Created by Iago Pachêco Gomes at USP - ICMC, University of São Paulo - Institute of Mathematics and Computer Science

(published in 2023 IEEE Intelligent Vehicles Symposium (IV))

Introduction

This repository contains the implementation of the models proposed and evaluated in the article "Interaction-aware Maneuver Intention Prediction for Autonomous Vehicles using Interaction Graphs". In addition, it also provides the lateral and longitudinal maneuver intention labels for the Argoverse v.1 validation dataset.

Abstract

Intention prediction is an important task for an autonomous vehicle's perception system.
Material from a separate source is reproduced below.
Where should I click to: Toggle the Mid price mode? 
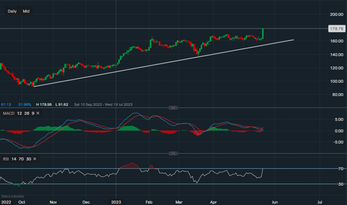(26, 11)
It gives the likelihood of a target vehicle performing a maneuver belonging to a finite set of possibilities. There are many factors that influence the decision-making process of a driver, which should be considered in a prediction framework. In addition, the lack of labeled large-scale dataset with maneuver intention annotation imposes another challenge to the research field. In this sense, this paper proposes an Interaction-aware Maneuver Intention Prediction framework using interaction graphs to extract complex interaction features from traffic scenes. In addition, we explored a Semi-Supervised approach called Noisy Student to take advance of unlabeled data in the training step. Finally, the results show relevant improvement while using unlabeled data that improved the framework performance.

System Architecture

Alt System Architecture

This architecture relies on an encoder-decoder setup, where motion, road geometry, and interaction features are extracted from the interaction graph and a High-Definition Map (HD-Map). A Bidirectional-LSTM combines all features, and two decoders with Fully-Connected (FC) layers and Multi-Head Attention Mechanism (MHAM) estimate the lateral and longitudinal maneuver intentions.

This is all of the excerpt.